The episode transformed Daisy into a symbol of illegal immigration in the United States and prompted Immigration and Customs Enforcement to issue a statement dismissing rumors about an imminent deportation.
"We have not had an encounter with her, she is not in our custody and we have no indications that she is going through removal proceedings," the statement said.
Thousands of miles away, in Peru's capital, unaware of the incident, was Yuly Cuevas, Daisy's 9-year-old sister. Yuly lives in Lima with her grandparents Genaro and Natividad since her mom left the country eight years ago in search of a better life.
"They tell me: There is a girl exactly like you on television," says Yuly, who is two years older than Daisy but who bears a strong physical resemblance to her sibling.
Yuly says it is "incredible" that her sister spoke with the first lady and she agrees with what she said because "even though she hadn't talked, they would have realized anyway that my mom did not have papers."
Interestingly, her mother studied in the same public school Yuly attends but could not graduate because she became pregnant. When her daughter was 18 months old and she was expecting a second child, the mother made the tough decision to leave her child behind with family in Peru and immigrate to the United States to work as a maid for a Peruvian family.

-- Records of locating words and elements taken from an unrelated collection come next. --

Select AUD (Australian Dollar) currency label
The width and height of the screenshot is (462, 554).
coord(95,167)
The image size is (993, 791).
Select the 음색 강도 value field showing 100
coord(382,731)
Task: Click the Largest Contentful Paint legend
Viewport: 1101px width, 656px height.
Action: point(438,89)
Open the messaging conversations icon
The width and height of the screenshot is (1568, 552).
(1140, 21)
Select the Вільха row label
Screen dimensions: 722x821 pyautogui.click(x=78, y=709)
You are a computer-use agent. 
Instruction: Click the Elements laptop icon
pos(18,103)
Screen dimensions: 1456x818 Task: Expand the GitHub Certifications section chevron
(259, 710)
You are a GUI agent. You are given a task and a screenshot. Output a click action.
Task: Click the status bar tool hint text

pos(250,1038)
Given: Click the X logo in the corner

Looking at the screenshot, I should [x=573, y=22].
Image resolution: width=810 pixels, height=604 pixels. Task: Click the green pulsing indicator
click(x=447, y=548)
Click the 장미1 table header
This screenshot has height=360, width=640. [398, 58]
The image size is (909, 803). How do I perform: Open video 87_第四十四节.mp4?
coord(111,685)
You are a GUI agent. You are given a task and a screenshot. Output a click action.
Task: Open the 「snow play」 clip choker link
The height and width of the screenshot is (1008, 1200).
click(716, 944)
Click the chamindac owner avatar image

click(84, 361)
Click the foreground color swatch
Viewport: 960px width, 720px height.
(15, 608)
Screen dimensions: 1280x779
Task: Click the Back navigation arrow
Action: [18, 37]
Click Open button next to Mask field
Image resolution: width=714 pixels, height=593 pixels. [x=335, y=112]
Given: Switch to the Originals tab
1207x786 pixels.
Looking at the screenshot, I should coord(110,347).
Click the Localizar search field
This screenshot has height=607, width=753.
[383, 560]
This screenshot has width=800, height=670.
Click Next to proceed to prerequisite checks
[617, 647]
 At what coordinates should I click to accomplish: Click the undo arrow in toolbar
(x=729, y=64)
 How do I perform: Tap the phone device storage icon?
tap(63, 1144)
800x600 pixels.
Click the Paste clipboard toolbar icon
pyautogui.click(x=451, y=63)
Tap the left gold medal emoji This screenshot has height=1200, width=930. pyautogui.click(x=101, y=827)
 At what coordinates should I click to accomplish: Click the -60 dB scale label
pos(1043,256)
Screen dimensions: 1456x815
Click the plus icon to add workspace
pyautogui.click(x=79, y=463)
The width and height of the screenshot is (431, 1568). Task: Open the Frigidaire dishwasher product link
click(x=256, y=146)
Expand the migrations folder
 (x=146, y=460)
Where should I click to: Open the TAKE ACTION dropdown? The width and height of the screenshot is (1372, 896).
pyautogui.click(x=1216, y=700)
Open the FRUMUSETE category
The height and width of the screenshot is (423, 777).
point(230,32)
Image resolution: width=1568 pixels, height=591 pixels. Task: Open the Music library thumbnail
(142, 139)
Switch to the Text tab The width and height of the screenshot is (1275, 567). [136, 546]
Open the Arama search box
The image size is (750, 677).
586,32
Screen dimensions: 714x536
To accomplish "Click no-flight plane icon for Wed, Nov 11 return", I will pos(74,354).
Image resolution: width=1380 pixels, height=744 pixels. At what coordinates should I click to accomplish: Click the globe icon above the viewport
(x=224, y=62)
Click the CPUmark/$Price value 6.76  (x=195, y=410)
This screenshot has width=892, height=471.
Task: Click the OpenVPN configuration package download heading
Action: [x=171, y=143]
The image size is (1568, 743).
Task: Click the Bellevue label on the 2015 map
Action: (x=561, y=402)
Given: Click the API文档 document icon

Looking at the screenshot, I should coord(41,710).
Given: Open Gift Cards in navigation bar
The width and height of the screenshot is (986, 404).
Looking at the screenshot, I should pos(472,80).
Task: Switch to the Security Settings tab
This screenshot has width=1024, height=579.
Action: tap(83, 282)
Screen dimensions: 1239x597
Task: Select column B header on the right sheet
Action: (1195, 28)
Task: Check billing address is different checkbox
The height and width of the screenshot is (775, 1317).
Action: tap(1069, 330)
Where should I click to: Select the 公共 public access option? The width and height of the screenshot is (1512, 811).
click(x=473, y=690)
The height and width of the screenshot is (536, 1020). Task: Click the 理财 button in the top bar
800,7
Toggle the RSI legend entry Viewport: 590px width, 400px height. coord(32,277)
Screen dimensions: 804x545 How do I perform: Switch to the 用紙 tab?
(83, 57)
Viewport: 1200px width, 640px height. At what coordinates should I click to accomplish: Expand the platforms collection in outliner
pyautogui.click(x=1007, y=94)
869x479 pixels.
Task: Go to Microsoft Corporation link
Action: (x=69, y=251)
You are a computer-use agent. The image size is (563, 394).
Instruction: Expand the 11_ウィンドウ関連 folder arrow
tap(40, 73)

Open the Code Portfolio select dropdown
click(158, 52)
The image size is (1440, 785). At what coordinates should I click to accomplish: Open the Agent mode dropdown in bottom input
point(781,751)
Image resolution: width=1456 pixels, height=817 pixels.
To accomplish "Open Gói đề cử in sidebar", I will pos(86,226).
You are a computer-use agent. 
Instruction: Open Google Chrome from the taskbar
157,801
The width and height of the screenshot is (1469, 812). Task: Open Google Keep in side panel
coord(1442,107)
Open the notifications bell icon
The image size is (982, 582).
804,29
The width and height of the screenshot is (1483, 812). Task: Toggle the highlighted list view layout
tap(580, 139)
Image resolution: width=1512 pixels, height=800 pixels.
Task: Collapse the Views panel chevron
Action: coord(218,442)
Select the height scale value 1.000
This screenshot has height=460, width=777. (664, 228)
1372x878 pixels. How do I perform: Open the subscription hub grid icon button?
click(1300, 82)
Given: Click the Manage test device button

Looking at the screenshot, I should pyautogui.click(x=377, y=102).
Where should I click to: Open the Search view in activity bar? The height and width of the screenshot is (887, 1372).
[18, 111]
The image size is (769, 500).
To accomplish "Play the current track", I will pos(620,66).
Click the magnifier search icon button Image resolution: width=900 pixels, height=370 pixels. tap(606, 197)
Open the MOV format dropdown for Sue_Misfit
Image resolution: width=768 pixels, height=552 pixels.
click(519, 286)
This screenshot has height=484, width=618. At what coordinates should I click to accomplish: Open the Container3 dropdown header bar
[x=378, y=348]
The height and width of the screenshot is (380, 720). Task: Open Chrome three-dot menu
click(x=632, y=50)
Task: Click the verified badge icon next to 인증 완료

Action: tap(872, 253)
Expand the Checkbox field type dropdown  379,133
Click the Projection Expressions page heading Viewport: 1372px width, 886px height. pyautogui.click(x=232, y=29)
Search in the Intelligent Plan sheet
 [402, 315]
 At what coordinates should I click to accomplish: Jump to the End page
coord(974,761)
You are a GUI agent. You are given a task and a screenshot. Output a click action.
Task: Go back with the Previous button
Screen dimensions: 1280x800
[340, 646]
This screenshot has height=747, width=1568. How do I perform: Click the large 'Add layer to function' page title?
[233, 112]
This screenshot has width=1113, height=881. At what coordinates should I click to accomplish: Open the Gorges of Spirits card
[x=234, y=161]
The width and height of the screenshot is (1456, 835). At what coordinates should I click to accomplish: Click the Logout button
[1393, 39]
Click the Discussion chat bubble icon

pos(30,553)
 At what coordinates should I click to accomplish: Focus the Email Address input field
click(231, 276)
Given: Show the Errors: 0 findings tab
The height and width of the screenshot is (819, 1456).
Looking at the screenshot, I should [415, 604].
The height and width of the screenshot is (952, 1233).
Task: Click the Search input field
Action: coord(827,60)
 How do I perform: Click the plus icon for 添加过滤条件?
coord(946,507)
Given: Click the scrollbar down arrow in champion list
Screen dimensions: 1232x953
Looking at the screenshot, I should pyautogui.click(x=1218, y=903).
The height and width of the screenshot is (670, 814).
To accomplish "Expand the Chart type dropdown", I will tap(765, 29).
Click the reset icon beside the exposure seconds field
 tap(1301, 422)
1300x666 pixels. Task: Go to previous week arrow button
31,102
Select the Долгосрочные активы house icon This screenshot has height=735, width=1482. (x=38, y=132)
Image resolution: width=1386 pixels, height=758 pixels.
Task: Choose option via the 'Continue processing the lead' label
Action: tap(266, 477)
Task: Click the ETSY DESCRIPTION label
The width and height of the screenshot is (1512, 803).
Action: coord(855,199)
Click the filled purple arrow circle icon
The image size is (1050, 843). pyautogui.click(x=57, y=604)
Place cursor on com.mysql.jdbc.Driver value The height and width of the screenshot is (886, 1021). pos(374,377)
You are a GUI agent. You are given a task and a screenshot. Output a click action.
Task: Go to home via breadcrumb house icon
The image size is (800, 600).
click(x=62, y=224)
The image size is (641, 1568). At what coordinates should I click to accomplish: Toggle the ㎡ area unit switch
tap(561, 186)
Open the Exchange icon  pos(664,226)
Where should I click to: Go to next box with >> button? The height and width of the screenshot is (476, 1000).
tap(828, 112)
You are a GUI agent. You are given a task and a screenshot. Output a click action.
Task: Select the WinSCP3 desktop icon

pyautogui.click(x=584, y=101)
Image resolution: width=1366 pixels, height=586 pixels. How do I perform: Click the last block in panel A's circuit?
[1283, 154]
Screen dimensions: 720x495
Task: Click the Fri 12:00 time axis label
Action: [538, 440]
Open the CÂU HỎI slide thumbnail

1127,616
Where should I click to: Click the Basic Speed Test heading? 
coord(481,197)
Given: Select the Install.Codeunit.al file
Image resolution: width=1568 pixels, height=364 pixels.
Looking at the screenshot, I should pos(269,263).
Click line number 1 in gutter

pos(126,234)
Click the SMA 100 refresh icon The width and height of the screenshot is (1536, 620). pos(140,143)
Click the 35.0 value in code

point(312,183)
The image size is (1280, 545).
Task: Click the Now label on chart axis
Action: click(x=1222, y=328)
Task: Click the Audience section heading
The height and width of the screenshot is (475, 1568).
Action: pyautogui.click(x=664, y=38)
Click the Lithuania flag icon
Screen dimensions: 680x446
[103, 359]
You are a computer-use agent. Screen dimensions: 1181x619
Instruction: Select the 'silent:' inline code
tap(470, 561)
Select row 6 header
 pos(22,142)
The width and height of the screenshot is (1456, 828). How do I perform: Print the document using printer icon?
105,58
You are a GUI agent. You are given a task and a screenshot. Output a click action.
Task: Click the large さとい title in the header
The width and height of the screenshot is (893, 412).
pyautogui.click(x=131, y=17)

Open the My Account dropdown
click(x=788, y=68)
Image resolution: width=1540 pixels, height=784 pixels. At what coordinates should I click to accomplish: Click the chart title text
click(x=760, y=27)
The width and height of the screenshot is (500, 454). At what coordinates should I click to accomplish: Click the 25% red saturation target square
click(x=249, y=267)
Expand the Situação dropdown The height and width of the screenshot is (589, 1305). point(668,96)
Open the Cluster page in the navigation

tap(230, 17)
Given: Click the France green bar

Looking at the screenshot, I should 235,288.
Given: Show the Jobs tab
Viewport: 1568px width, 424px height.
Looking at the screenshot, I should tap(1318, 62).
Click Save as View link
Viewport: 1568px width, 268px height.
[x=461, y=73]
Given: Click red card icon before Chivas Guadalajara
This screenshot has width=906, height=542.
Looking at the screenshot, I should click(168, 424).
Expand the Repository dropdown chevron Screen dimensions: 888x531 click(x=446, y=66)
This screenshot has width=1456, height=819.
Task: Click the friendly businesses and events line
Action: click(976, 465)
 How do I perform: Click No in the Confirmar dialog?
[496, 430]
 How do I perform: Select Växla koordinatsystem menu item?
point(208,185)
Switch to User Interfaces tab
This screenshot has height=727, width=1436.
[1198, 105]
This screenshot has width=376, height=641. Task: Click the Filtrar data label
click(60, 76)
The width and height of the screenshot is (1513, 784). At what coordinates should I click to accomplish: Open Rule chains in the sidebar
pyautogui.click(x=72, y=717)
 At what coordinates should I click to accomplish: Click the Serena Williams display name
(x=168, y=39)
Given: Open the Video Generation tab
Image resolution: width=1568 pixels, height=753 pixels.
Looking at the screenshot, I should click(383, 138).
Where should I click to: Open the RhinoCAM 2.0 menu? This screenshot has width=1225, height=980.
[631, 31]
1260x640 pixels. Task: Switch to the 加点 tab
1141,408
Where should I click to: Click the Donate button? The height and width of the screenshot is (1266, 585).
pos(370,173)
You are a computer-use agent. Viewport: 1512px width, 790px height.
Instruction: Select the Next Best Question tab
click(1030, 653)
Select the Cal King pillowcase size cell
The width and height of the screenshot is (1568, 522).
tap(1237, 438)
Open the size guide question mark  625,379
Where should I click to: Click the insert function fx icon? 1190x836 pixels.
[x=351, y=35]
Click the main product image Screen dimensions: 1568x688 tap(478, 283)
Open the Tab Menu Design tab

Initially, she had a companion visa to work legally in the country, but after it expired, she stayed in the U.S., according to her family.
Genaro, the girls' grandfather, makes a living as a cabdriver.
"When the news broke, she [daughter Natalia] called me in tears, saying what trouble her daughter had caused her and wondering what she would do if she were deported back to Peru," Genaro says.
He and his wife, Natividad, have mixed feelings; they fear their daughter will be deported, but they are also proud of the support that Daisy has gathered.
Natividad, who sells fruit in her doorstep, recalls that when Daisy visited Lima last year to meet her Peruvian relatives they were impressed about how curious and talkative she was.
"She has been very smart ... That's why she asked that. Why did she think in that moment to speak about my daughter not having papers? Maybe because her mommy or daddy have talked about it," Natividad says.
According to the grandparents, Daisy's parents have decided that if they are deported, they would bring her to Peru, even though she is a U.S. citizen, because they have no one to leave her with in the United States.